In our last blog, we explained how a server works. Of course, we’re sure you’re also interested what happens if it doesn’t work. If you play Goodgame Empire, for example, you’d quickly be able to see that a server isn’t available if you can’t connect to the game for a certain time. Game servers are therefore essential for online MMOs such as ours to guarantee ongoing fun for our large international community of players.
We sat down with two Goodgame experts to discuss how a server could become unavailable and how to minimize instances like these. Robert (left) manages our IT department and is in charge of server hardware. Jens (right) is the head of our game technology department, which shares the responsibility for the server software with our game developers.
“To ensure that we have as few server crashes as possible, we work with a traffic light monitoring system that alerts us as soon as problems appear,” explains Robert. Green means that the server is doing well and everything is at it should be. Yellow warns of potential future issues. Red tells us that there’s a serious problem at hand that needs to get fixed as soon as possible.”
Furthermore, the teams carry out an extensive root cause analysis if a server is down. Both the IT guys and the developers follow up on the specific error to find out what caused it. For example, it could be the case that a hardware component that can cause crashes has been integrated, or that the server has been configured in such a way that makes it unstable under high loads. “Once the cause has been determined, the team fixes the problem and ensures that something like this won’t happen again,” said Jens.
Of course, we also shut down the servers for scheduled moves and maintenance work. The systems are then unavailable for a few minutes, and the players see a maintenance screen. Nonetheless, it can also happen that a server can’t be reached due a network, hardware, or software problem. The following sections describe precisely what happens in a case such as this.

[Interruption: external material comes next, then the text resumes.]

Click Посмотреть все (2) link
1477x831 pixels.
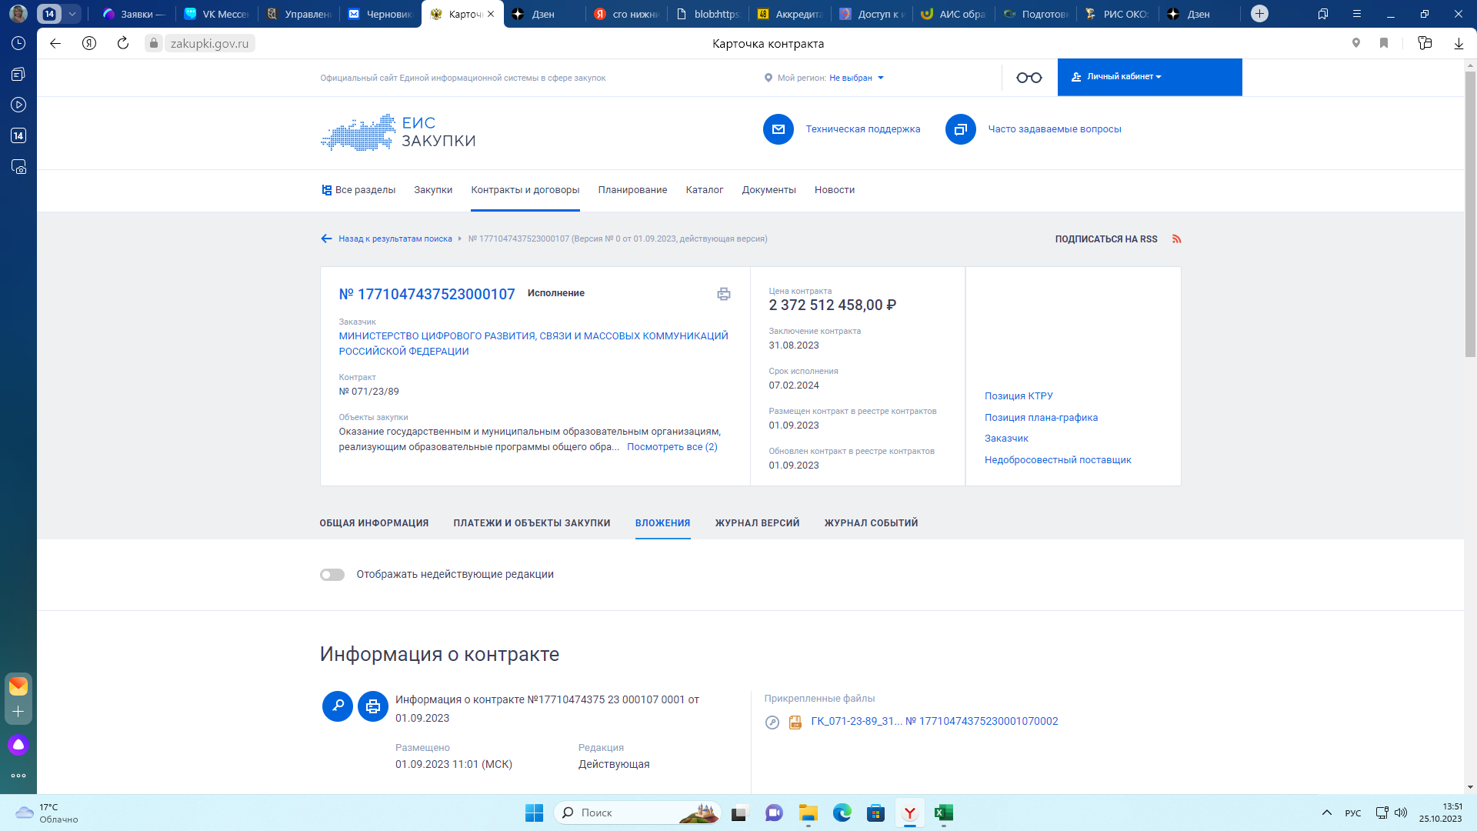point(672,447)
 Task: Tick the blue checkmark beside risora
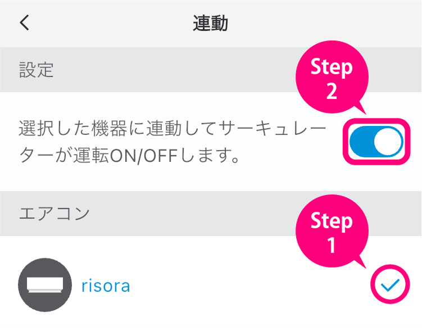389,286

The network is causing problems
If a server can’t be reached, this isn’t necessarily due to the hardware or software – the server connection could have also caused the issue. If, for example, the player loses their internet connection, they can’t reach the server either. If they then try to open a game or any website in their browser, it won’t load. Our network team helps fix this problem and gets in touch with the respective provider, such as Comcast or AT&T, to ensure that they receive the information required to find a quick solution to this problem.

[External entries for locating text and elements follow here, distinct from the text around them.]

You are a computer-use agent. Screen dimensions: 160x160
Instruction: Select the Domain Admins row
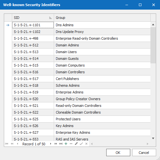(81, 45)
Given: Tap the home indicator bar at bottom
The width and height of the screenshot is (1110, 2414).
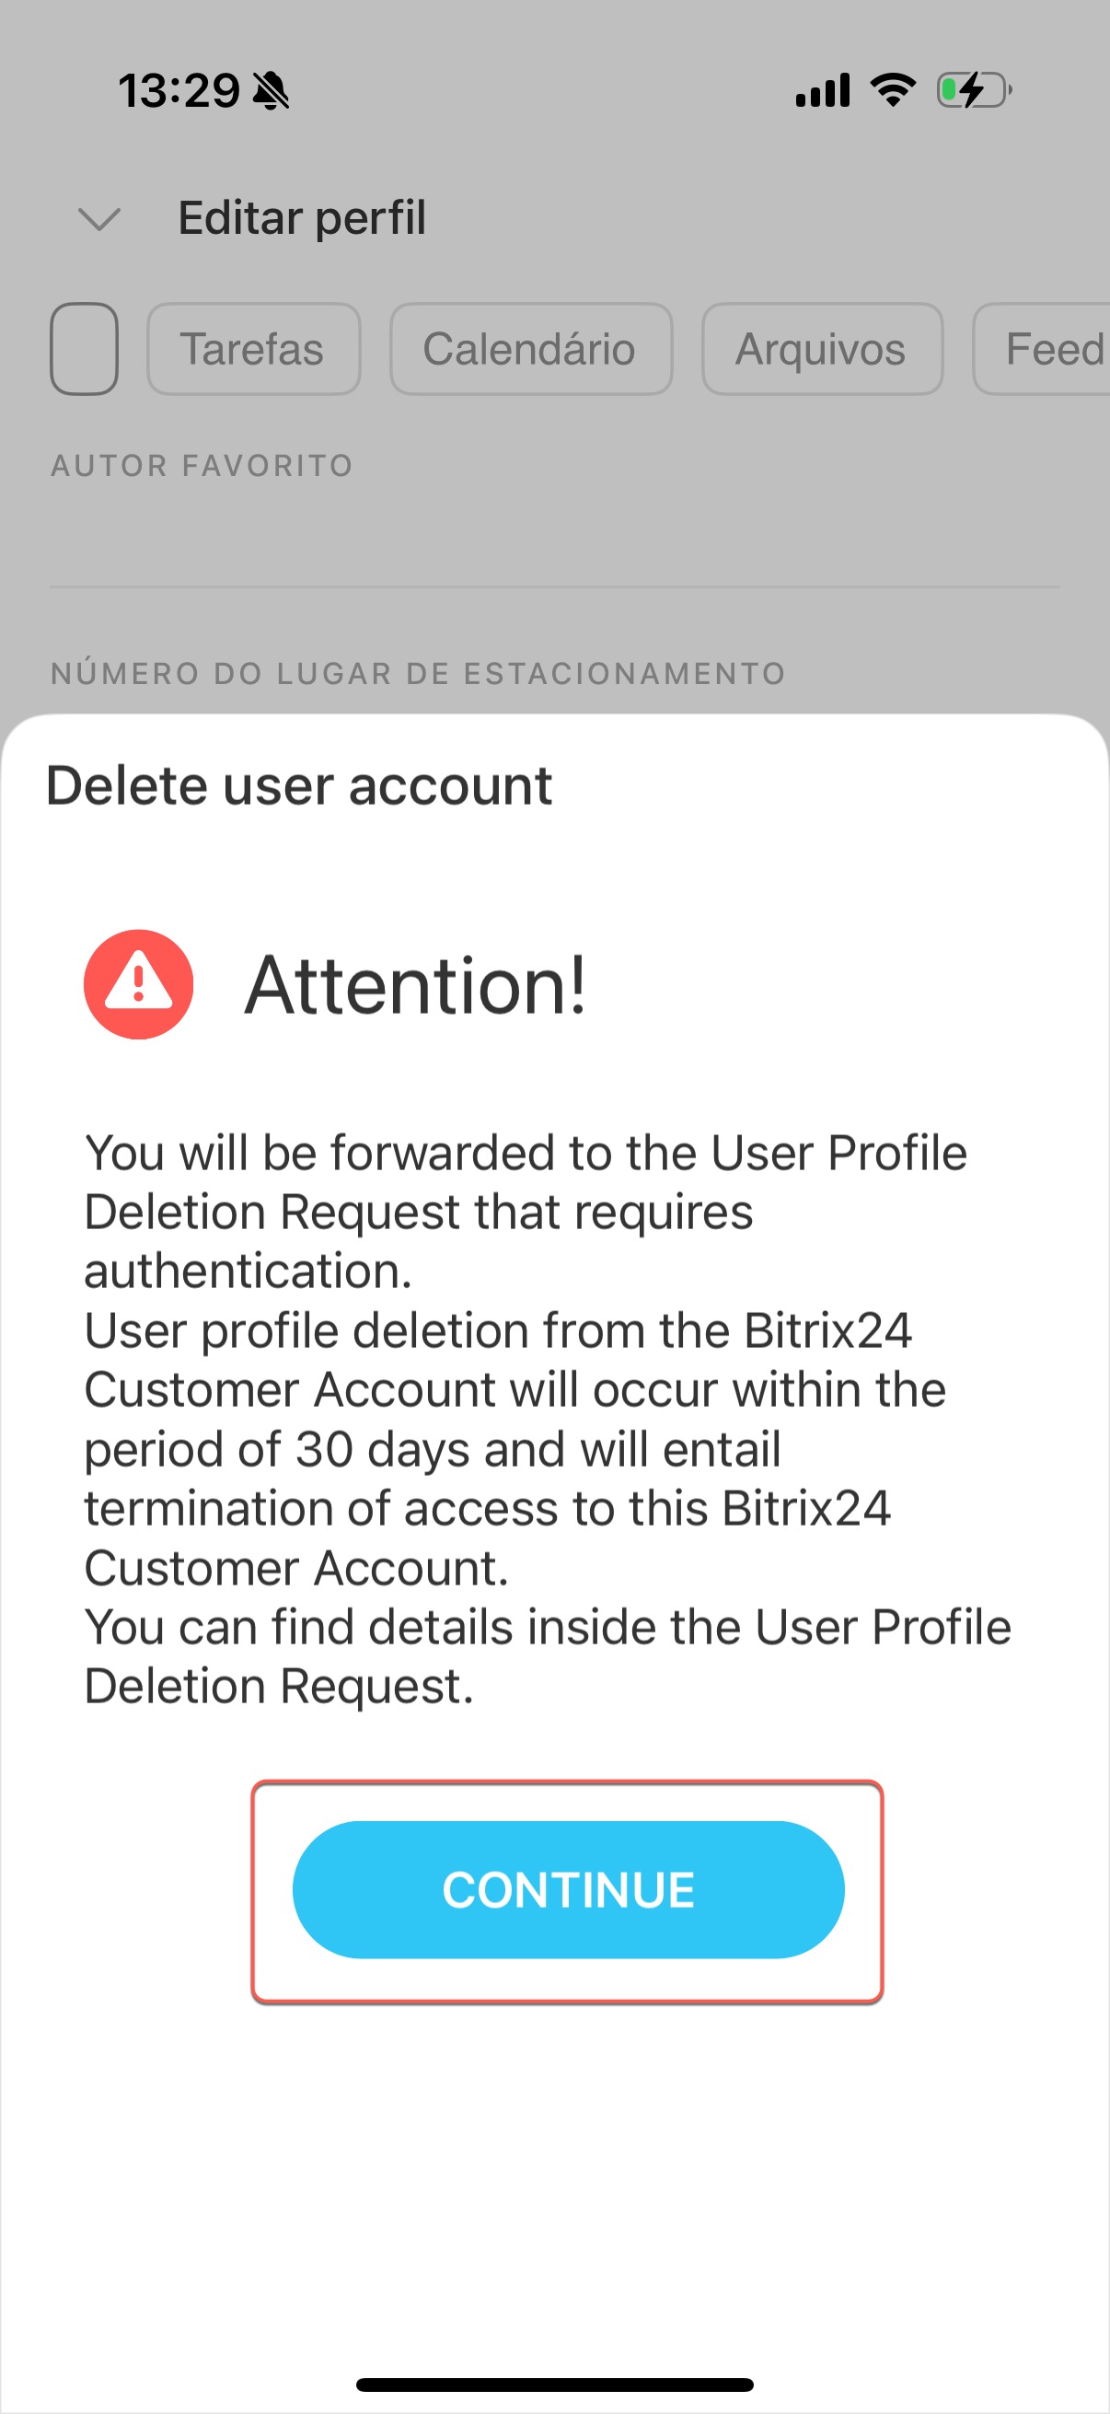Looking at the screenshot, I should point(555,2384).
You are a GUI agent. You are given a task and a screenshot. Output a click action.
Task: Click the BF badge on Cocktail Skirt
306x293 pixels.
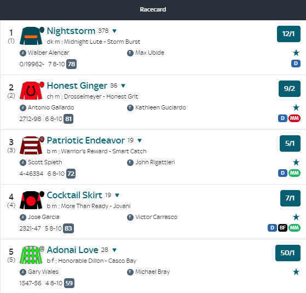coord(282,228)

When it comes to networks, there is another industry-wide phenomenon to watch out for: external network attacks. These don’t present a large threat to our games, however, because we can quickly filter out and neutralize these attacks. During a network attack, someone with a lot of PCs under their control tries to direct a large number of requests to our servers from all directions to make the servers slower and force them to crash. However, our network team usually filters an attack like this out of the system in 10-15 minutes before any damage can be caused.
The hardware doesn’t work
Like with normal computers, our leased servers can also experience hardware problems that cause a server to fail, such as when a central component like the motherboard is affected. However, if it’s just something like a hard drive that breaks, nothing crashes. “Our servers are structured in such a way that we have double protection no matter where we are,” explained Robert. “This means that there are usually two copies of every component, i.e. two network connections, two hard drives, and so on.” When something crashes, we work with the technicians in the data centers to quickly replace the faulty component.
The software has a bug
A bug in the software can also make a server unreachable. Of course, our quality assurance makes sure that this happens as seldom as possible. In case of a bug, the developers receive a “bug report” with information on the specific problem and try to fix it as quickly as possible. “No computer program is perfect. This applies to our games as well, of course. It’s important for us to recognize problems early on before they affect the players. The developers then develop a solution. And depending on how critical the problem is, we either implement a hot fix or the solution becomes part of the next scheduled update. To prevent any mistakes from occurring twice, the developers regularly share information on problems and solutions,” explained Jens.
Due to our large community of players, our game servers have to be very stable in all areas. Our experts in IT and software development have therefore built high performance servers that are optimized on an ongoing basis. With a topic as intricate and technical as this, our blog can only begin to scratch the surface. We hope that we could nonetheless shed some light on the subject and that it’s now a bit easier to understand why servers sometimes crash.